__SELECTED PASSAGE__
II. Summary Judgment Standard

Summary judgment is proper where "the movant shows that there is no genuine dispute as to any material fact and the movant is entitled to judgment as a matter of law." See Fed. R. Civ. P. 56(a). Rule 56 makes clear that whether a party asserts that a fact is undisputed or genuinely disputed, the party must support the asserted fact by citing to particular parts of the record, including depositions, documents, or affidavits. Fed. R. Civ. P. 56(c)(1). A party can also support a fact by showing that the materials cited do not establish the absence or presence of a genuine dispute or that the adverse party cannot produce admissible evidence to support the fact. Id. In determining whether summary judgment is appropriate, the Court must construe all facts in a light most favorable to the non-moving party and draw all reasonable inferences in that party's favor (here, Plaintiff). Majors v. Gen. Elec. Co. , 714 F.3d 527, 532 (7th Cir. 2013) (citation omitted). But Plaintiff "is only entitled to the benefit of inferences supported by admissible evidence, not those 'supported by only speculation or conjecture.' " Grant v. Trs. of Ind. Univ. , 870 F.3d 562, 568 (7th Cir. 2017) (citation and quotation marks omitted). Rule 56(a)"mandates the entry of summary judgment, after adequate time for discovery and upon motion, against any party who fails to make a showing sufficient to establish the existence of an element essential to that party's case, and on which that party would bear the burden of proof at trial." Celotex Corp. v. Catrett , 477 U.S. 317, 322, 106 S.Ct. 2548, 91 L.Ed.2d 265 (1986). In other words, the moving party may meet its burden by pointing out to the court that "there is an absence of evidence to support the nonmoving party's case." Id. at 324, 106 S.Ct. 2548.

__WHAT TO DO__
Resume the passage on the summary judgment standard, starting right after its final sentence.

__SUPPLIED DATA__

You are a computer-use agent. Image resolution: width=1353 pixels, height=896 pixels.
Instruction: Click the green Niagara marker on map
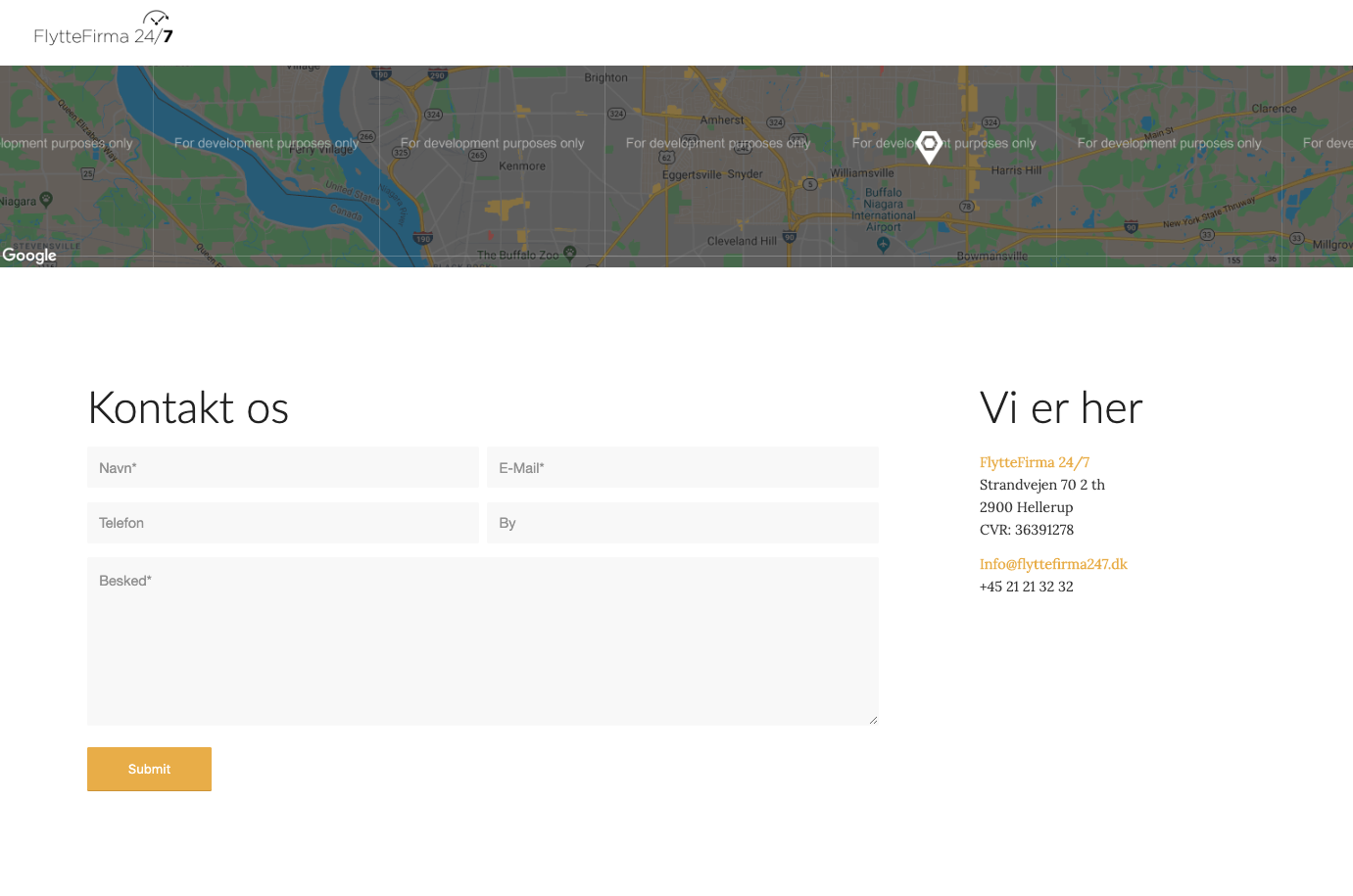pos(46,200)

__ANSWER SPACE__
It is not the role of the Court to scour the record in search of evidence to defeat a motion for summary judgment; instead, the nonmoving party bears the responsibility of identifying evidence to defeat summary judgment. Harney v. Speedway SuperAmerica, LLC , 526 F.3d 1099, 1104 (7th Cir. 2008). To avoid summary judgment, the nonmoving party must go beyond the pleadings and "set forth specific facts showing that there is a genuine issue for trial." Anderson v. Liberty Lobby, Inc. , 477 U.S. 242, 250, 106 S.Ct. 2505, 91 L.Ed.2d 202 (1986) (internal quotation marks and citation omitted). For this reason, the Seventh Circuit has called summary judgment the "put up or shut up" moment in a lawsuit-"when a party must show what evidence it has that would convince a trier of fact to accept its version of events." See Steen v. Myers , 486 F.3d 1017, 1022 (7th Cir. 2007). In other words, the party opposing summary judgment "must do more than simply show that there is some metaphysical doubt as to the material facts." Matsushita Elec. Indus. Co., Ltd. v. Zenith Radio Corp. , 475 U.S. 574, 586, 106 S.Ct. 1348, 89 L.Ed.2d 538 (1986). "The mere existence of a scintilla of evidence in *856support of the plaintiff's position will be insufficient; there must be evidence on which the jury could reasonably find for the plaintiff." Anderson , 477 U.S. at 252, 106 S.Ct. 2505.

III. Analysis

Plaintiff has moved for summary judgment on his claim for a writ of certiorari in Count I, while Defendants' have moved for summary judgment on the constitutional claims pursuant to 42 U.S.C. § 1983 in Count II. Because the constitutionality of the City's search of Plaintiff informs the Court's analysis of the petition for certiorari, the Court begins with Defendants' motion on Count II.

A. Count II - 42 U.S.C. § 19833 ,4

The City seeks summary judgment on Count II asserting that Plaintiff has failed to produce facts upon which a reasonable fact finder could conclude that the City violated Plaintiff's constitutional rights by compelling him to submit to a drug test. Plaintiff disagrees.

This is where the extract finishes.